I think the idea that she was known to be in a relationship with X, that they were concerned about it (either because of his faith/culture/skin or because of his ambiguous marital status or for some other reason), that Leah had changed since meeting him and was moody/secretive, and that they viewed him as a prime suspect from day 1 is very much belied by the way things played out immediately after her disappearance. If all that was really the case, there are various things that would have happened that did not:
- The fact that she was supposedly in a relationship would have come out, and his name would probably have become public long before it did.
- The idea that it was supposedly a ‘secret’ relationship would have been tested by trying to find out if anyone else knew about it, what they knew and what could be proven.

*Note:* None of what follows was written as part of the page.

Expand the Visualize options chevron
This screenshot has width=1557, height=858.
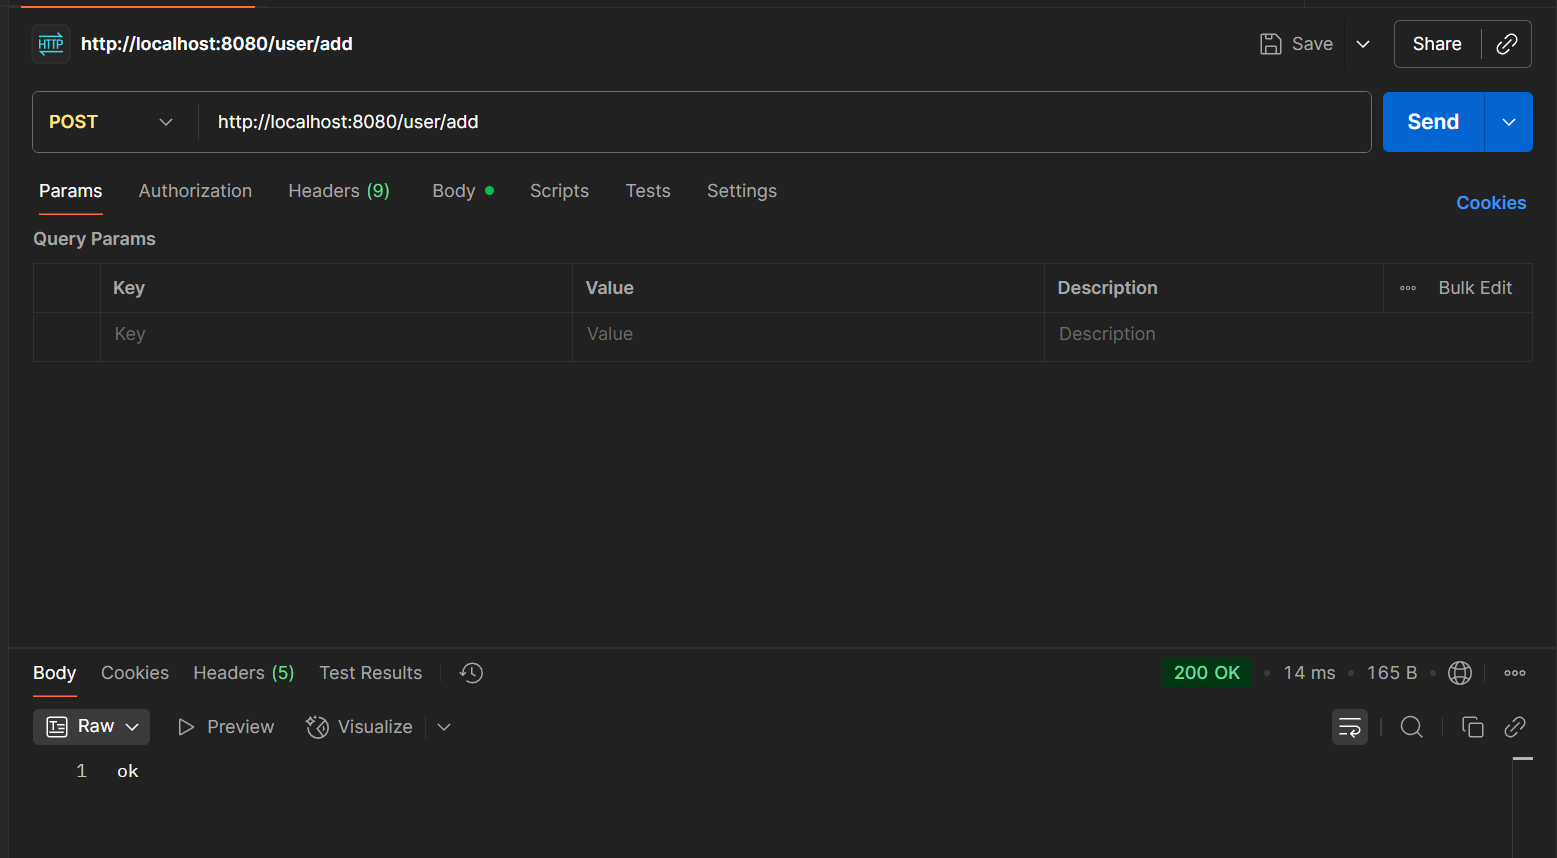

- The night away in a hotel would have taken on new significance and the police would have been alerted to it promptly (albeit that at first they would have been looking at the wrong hotel), the friends she was supposed to be with would have been questioned, and the CCTV would have been viewed in time to learn something from it. (In fact, if they were so worried about X before she disappeared, I refuse to believe that they didn’t have suspicions about the hotel stay at the time – and yet they say they didn’t and don’t seem to have thought about it even after she was gone.)
- They would not have told the police and media that things were completely normal, she was happy and unstressed, and her disappearance was a total mystery.
The fact that this narrative has changed greatly over the last two years imo bespeaks a process of adjustment that can be interpreted as a coping mechanism. By reframing X as a force of nature who corrupted Leah and turned her from a happy girl who was close to her family into a stressed and moody girl who told lies and eventually ran into trouble, they can cope with the feelings of guilt and helplessness that having a child go missing almost universally induces. Blaming the police for failing to evidence all these allegations and suppositions is another layer of self-protection.
So I think it’s simplistic to feel that people are accusing the Crouchers of ‘lying’, but I also think it’s demonstrable that two years on they are putting a gloss on the facts for their own purposes (ably abetted by the MK Courier, whose ulterior motive is their use of Leah's case as enduring clickbait).
That they might do so is completely understandable, but if we think that we have any value here at WS and any hope of getting to the truth when the police have apparently failed, then imo we do them a disservice if we allow ourselves to get sucked into uncritically repeating their assertions as if they were proven facts, when in reality most of them are not.